Usted está aquí: lunes 4 de julio de 2005 Sociedad y Justicia En EU, la primera pingüino en ser "madre soltera"

Abandonada por su joven pareja, ella sola incubó a su cría

En EU, la primera pingüino en ser "madre soltera"

AFP

Chicago, 3 de julio. Abandonada por su pareja y rechazada por su comunidad, Zurita es el primer pingüino hembra en convertirse en madre soltera.

A pesar de estar condenada a fallar, esta ave ha logrado lo que ninguna otra: tener a su cría ella sola.

Zurita sólo recibió la ayuda de los biólogos del zoológico Brookfield, a las afueras de Chicago, quienes la alimentaron con pescado durante los 42 días del periodo de incubación.
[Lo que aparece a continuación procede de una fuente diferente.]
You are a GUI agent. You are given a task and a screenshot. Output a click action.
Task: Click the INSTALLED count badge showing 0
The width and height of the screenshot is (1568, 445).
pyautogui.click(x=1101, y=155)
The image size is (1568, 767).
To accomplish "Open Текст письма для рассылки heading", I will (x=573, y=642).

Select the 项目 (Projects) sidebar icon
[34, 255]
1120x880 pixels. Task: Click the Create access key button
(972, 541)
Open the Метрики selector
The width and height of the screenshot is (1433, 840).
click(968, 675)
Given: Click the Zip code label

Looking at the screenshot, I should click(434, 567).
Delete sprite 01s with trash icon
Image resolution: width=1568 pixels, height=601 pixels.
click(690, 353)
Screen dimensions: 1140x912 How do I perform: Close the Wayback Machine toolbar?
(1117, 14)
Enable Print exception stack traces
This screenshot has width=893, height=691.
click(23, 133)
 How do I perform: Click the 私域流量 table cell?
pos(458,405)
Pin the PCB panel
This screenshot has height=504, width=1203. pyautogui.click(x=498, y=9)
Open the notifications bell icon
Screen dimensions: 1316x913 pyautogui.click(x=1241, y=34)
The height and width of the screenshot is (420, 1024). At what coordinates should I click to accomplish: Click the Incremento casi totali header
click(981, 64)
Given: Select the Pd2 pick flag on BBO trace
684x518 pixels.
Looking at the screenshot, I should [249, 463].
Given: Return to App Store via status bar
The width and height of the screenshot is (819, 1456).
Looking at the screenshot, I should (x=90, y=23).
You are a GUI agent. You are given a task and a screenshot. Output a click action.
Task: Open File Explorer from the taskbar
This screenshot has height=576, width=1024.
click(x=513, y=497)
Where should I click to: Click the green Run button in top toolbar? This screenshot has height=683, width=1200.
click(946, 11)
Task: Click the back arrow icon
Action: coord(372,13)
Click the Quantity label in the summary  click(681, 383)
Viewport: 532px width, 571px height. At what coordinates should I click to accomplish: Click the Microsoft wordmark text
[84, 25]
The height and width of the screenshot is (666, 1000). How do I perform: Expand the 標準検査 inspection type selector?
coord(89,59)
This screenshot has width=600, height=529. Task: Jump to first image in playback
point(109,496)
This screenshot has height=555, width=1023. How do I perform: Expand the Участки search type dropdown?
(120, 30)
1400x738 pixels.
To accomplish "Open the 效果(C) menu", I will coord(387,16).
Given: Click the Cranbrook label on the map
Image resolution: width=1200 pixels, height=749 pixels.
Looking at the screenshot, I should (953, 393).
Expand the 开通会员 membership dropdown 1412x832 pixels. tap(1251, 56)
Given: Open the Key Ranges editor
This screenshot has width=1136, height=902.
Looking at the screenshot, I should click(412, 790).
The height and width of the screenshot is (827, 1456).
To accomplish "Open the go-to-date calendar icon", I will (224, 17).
Pero ciertamente se trata de la primera pingüino Humboldt en incubar a su cría sin ayuda de su pareja, ya que en su hábitat natural los huevos no pueden ser incubados si son abandonados por la madre cuando va a buscar la comida.

Por eso estas aves trabajan en pareja para criar a sus polluelos y muchas veces permanecen juntas de por vida. Asimismo, los pingüinos machos comparten los deberes de la paternidad ayudando a construir el nido, incubando los huevos y buscando comida.

"No es la culpa de Gazpacho. Era muy joven en ese momento", insistió la encargada Darlene Broniewicz.

Zurita y Gazpacho no debían haberse juntado. El pingüino era demasia- do joven para reproducirse, por lo que simplemente debía acompañarla luego de que Zurita quedó aislada de su comunidad por buscar amor donde no debía.

Zurita, de 15 años, fue criada desde pequeña en el zoológico de Oregon (noreste), proceso que generalmente impide a los animales socializar correctamente. Sin embargo, esto no le impidió encontrar una pareja cuando fue transferida al zoológico de Brookfield, en 1997.

Lamentablemente, Zoro y Zurita nunca tuvieron crías y llevaron una vida juntos hasta cinco años atrás, cuando Zoro desarrolló un problema óseo y murió.

Los pingüinos, como las personas, son muy sociables. Las parejas, además de serlo para procrear, son compañeras. Zurita era la única soltera de su comunidad, y comenzó a tratar de separar a las otras parejas.

Finalmente debió ser apartada de su comunidad por su propia seguridad. Fue colocada en un cuarto al lado de los otros pingüinos para poder olerlos y oírlos, aunque se sentía muy sola.

Entonces los encargados del zoológico le llevaron a Gazpacho, una cría de sólo 16 meses, que no tenía edad suficiente para procrear.

Sin embargo, de ellos resultaron dos huevos. El pingüino no asumió su paternidad debido a su juventud, y Zurita quedó sola y debió criar ella misma a su polluelo.

Actualmente las autoridades del zoológico siguen buscándole pareja.